The upside to that is that it is, well, cheap, the downside is that they are rather restrictive about who they give the x-rays or other treatments, because they still have to pay for the x-rays and stuff, even if I, the patient, don't have to. Another downside is that I can't pay extra to get examined before anyone else, or to get something that I don't really NEED. For example, I have been on the verge of developing metabolic syndrome, they saw that in my 40-year exam, with blood panel tests and stuff. So I changed my food and started working out, and then, after 6 months I wanted to have another blood panel to see if my changes were effective. They refused, stating that I really didn't NEED it. I offered to pay for the actual cost. They refused. I had to fake being terrified about some newspaper egg scare (I eat low carb now, lots of eggs), to get them to give me a simple blood panel.
And I agree with Don about unnecessary x-rays, dangerous stuff.
I really like the concept of this, it looks pretty damn badass - well done Leif! There are so many ideas for gaff cards for this deck, they're limitless!
I'd like to see some more colour differentiation between the blacks and reds - if that's possible.
Overall great work, I look forward to how this deck turns out
Thank you very much, I'll try tweaking the red and black a little, but I can't promise anything.
Maybe for a gaff have an xray of the arm.
I'm not quite sure how to incorporate that into a meaningful trick, I'm rather new at magic, you see. If you could tell me the actual trick you had in mind, please do.
It's radiation. Read this - especially the part about how the World Health Organization classifies X-ray radiation as a carcinogen.
http://en.wikipedia.org/wiki/X-ray#Adverse_effects
A single chest X-ray doesn't quite add up to adding 1/1,000,000th to your chances of developing cancer. However, if you've had thousands, they do add up. CT scans are worse, dental X-rays not as bad.
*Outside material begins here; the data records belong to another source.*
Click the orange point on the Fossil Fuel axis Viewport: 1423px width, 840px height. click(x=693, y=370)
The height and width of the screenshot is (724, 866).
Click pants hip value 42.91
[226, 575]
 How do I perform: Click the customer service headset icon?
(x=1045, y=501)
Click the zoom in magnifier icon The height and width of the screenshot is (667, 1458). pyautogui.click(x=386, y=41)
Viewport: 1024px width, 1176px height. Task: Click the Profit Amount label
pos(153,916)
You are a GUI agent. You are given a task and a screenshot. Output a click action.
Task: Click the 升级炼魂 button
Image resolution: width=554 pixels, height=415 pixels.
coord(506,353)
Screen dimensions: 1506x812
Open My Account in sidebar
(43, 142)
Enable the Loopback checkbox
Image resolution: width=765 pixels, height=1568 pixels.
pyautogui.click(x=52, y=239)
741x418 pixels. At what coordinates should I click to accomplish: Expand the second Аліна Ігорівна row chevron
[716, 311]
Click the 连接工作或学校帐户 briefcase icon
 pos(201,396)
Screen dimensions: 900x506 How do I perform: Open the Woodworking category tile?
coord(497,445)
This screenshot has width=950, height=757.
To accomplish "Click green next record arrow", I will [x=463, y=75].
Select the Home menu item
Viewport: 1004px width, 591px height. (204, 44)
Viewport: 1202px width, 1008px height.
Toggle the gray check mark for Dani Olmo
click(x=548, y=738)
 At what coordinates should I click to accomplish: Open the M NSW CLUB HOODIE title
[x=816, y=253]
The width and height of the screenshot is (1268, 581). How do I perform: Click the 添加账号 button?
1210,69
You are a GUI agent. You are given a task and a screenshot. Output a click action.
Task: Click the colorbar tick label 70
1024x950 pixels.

I've had some security training from NYPD officers that liaise with Homeland Security about various potential terrorist attack methods. Radioactive material from X-ray machines would be among the possible components used in creating a "dirty bomb" requiring an evacuation and decontamination of the area affected. Dirty bombs aren't nuclear bombs, but are conventional explosives with radioactive material that gets dispersed into the environment, creating a radioactive hot zone considered not safely inhabitable until decontamination is complete. The victims of such an attack could suffer from the effects of radiation sickness and have an increased risk of radiation-induced cancers, though not to the same extent of a nuclear bomb survivor.
OK, enough about all that pleasantness... We are talking about playing cards, right?
Agreed. And I always get an uneasy feeling at the dentist when they put on those silvery clothes and clear the area, as in leave the entire frikkin room, and that red blinking light comes on, and I know it is all because something that is about to turn on, less than a foot from my brain.
And to think that they used radiation as late as the 70s to see if the shoe fit.